Do the "2.2 GC" settings include anything other than the defaults from cassandra-env.sh? "ps -efw" output is sufficient.
I haven't double checked, I simply copied T Jake Luciani's branch and rebased to latest 3.0. It looks like it's just 2.2 defaults.
I'd be happy to take a look at the GC logs if they are available.
The thing is, as I say, the GC burden is pretty consistently lower. However the application performance is also worse. Indicating the problem isn't the collections, but the VM behavioural changes required to enable G1GC. So analyzing GC logs is unlikely to deliver much, and figuring out how to modify the application to reduce the burden here is unlikely to be a short task (if achievable).
This is not in debate.
I'm afraid nothing is not in debate in this world
If you mean to say "CMS will not scale with increasingly gigantic heap sizes" then we would probably be in agreement, however with smallish heaps CMS works just fine - better, even.
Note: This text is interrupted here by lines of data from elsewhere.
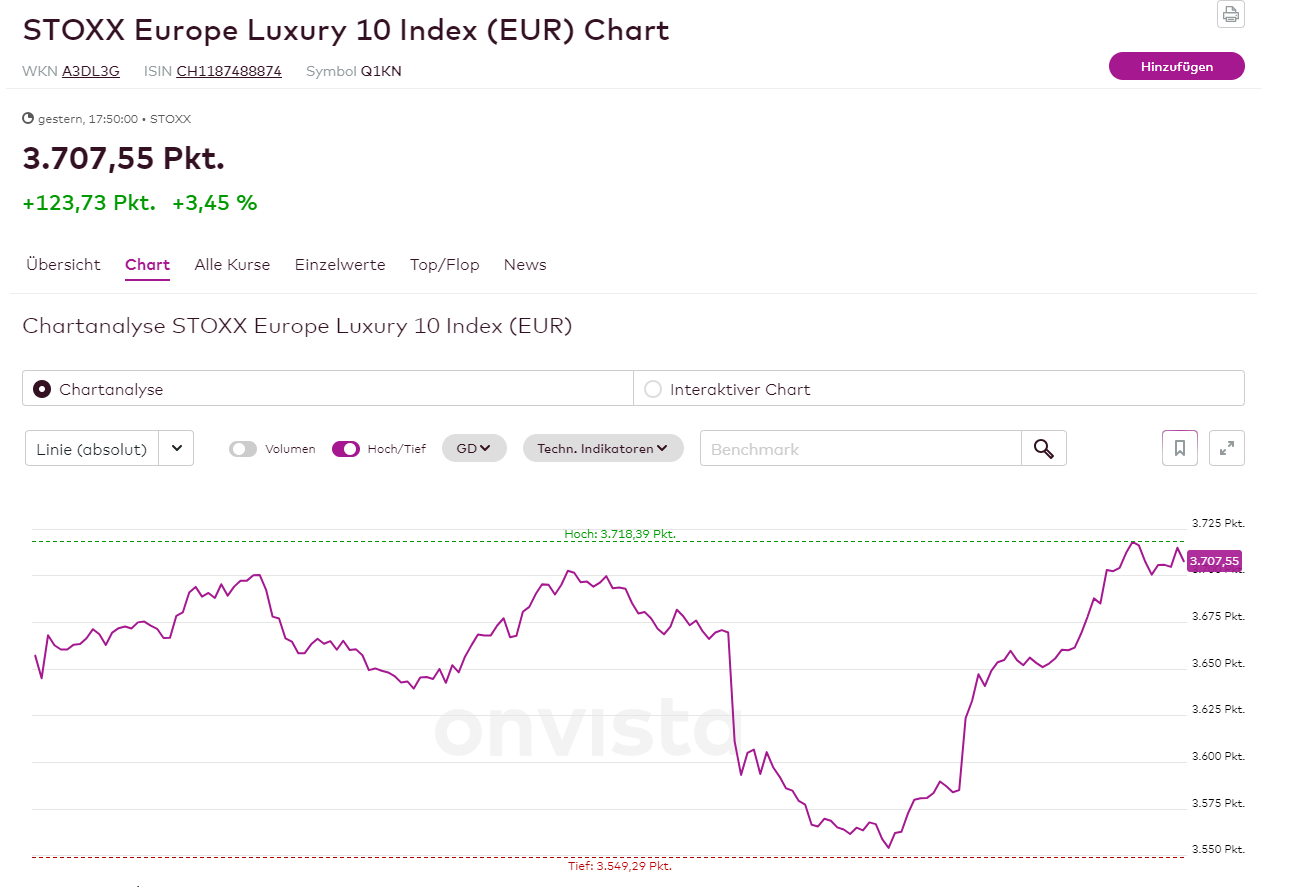Open the Techn. Indikatoren dropdown

tap(603, 448)
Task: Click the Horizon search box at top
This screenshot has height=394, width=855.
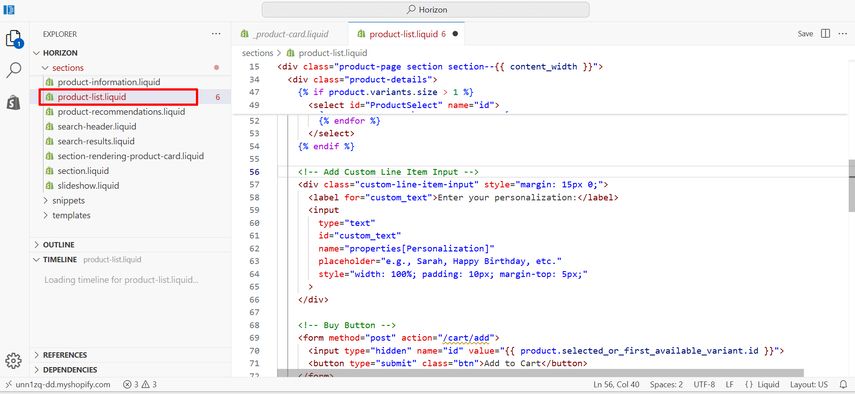Action: tap(425, 10)
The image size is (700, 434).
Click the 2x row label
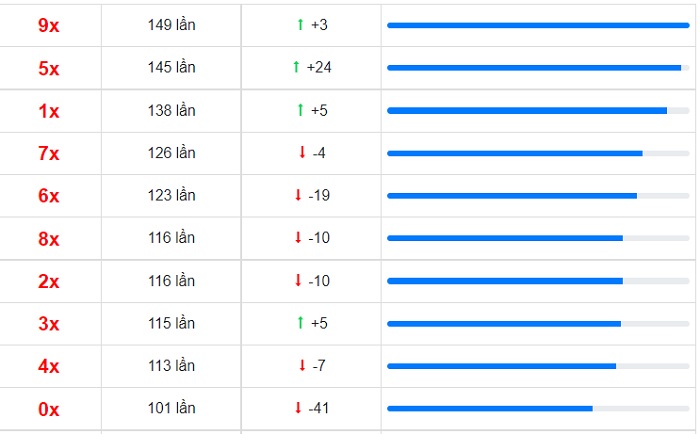click(x=49, y=281)
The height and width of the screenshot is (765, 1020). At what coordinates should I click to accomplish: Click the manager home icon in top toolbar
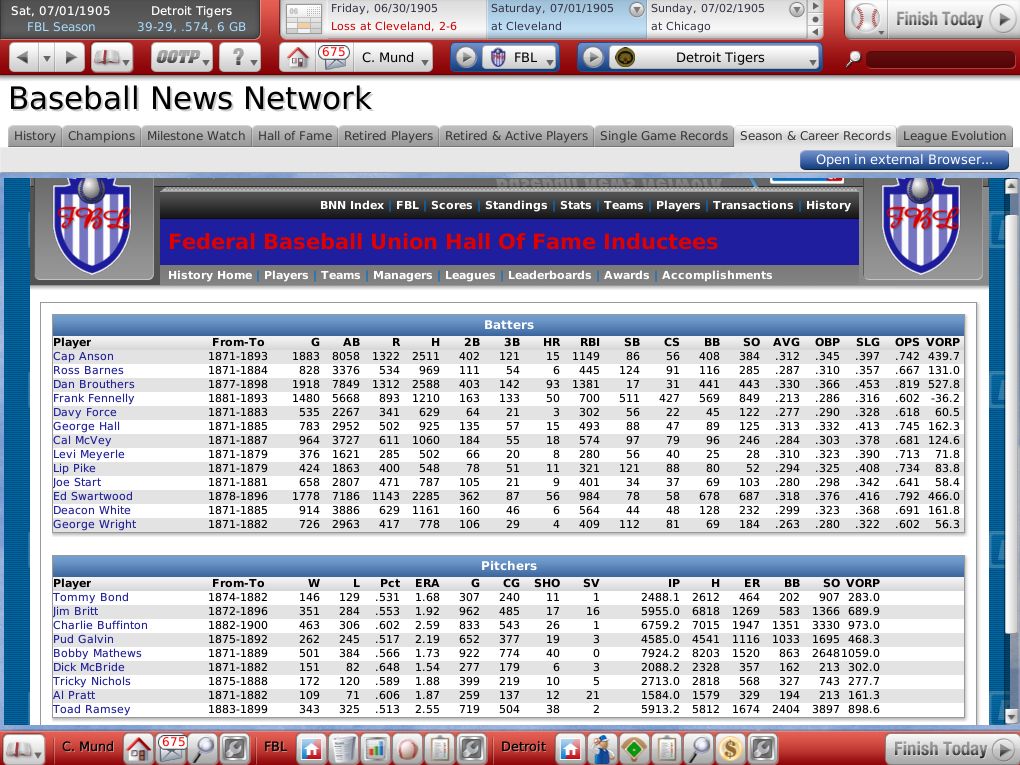(x=295, y=58)
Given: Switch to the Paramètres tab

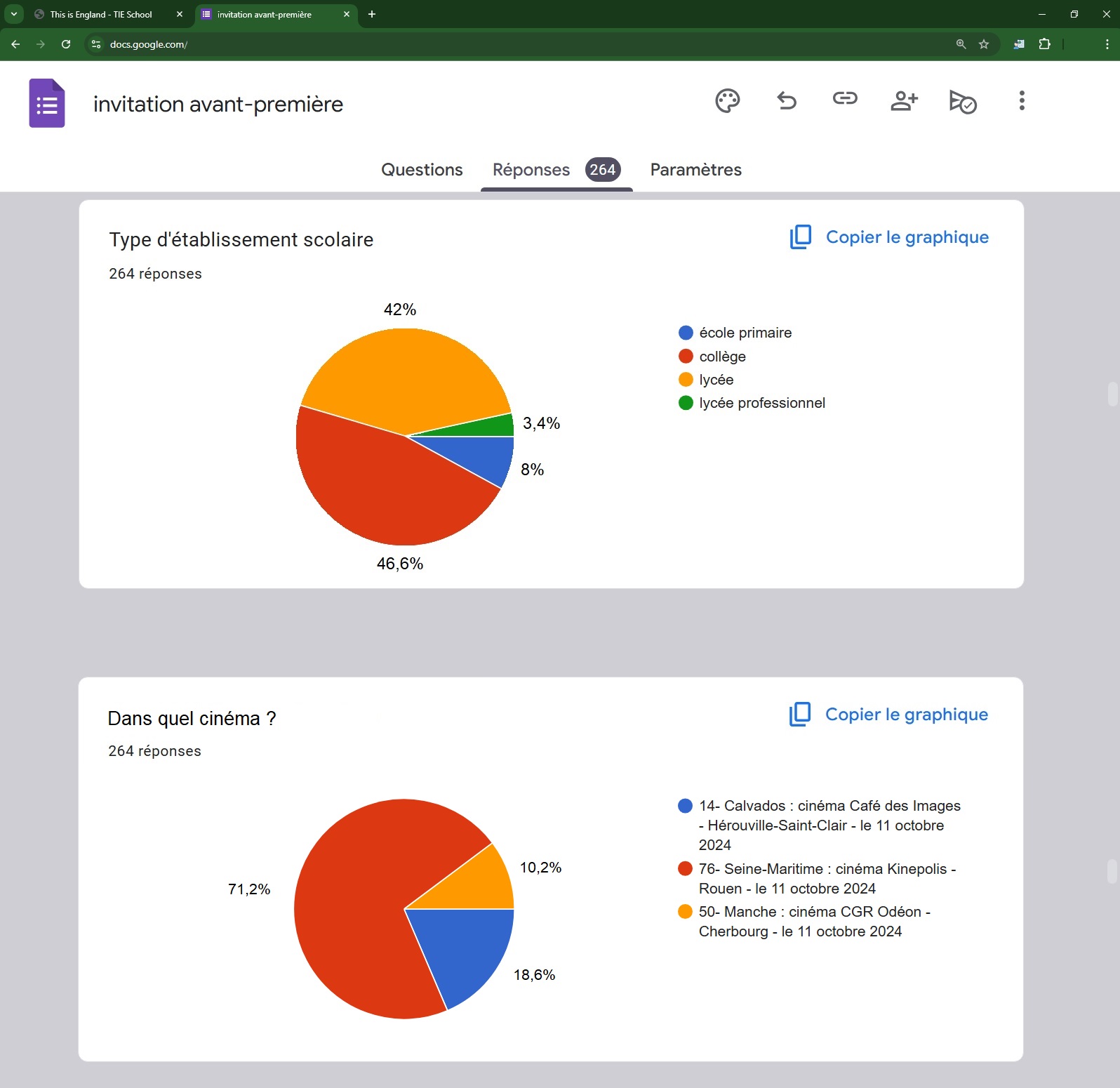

If the mid-to-long term goal of Cassandra is to have a constant heap burden, i.e. decouple heap requirements from dataset, then it doesn't follow that increasing hardware capabilities requires G1GC. There are lots of reasons why this should be our goal, and my understanding is there is a general consensus on that, but that's a separate debate.
Certainly we need to do more research, but I will prognosticate briefly: I suspect we will find that with very large heaps (16Gb+) and with lots of headroom G1GC begins to outperform CMS, especially wrt the most critical of metrics, 99.9%ile. However I suspect we will find CMS continues to dominate in domains where it can maintain sufficiently low pause times.
Since many users target the more modest heap sizes, we may find that it makes most sense to provide two default configurations, and have the user opt into our "default" G1GC settings if they intend to run with a very large heap. If, after extensive research, we find that we can confidently predict configs where it makes more sense, we should consider doing this automatically in cassandra-env.
My suspicion is we won't manage to do this research in time for GA, but that doesn't stop us providing the parallel defaults and documentation to make it easy for users to enable it.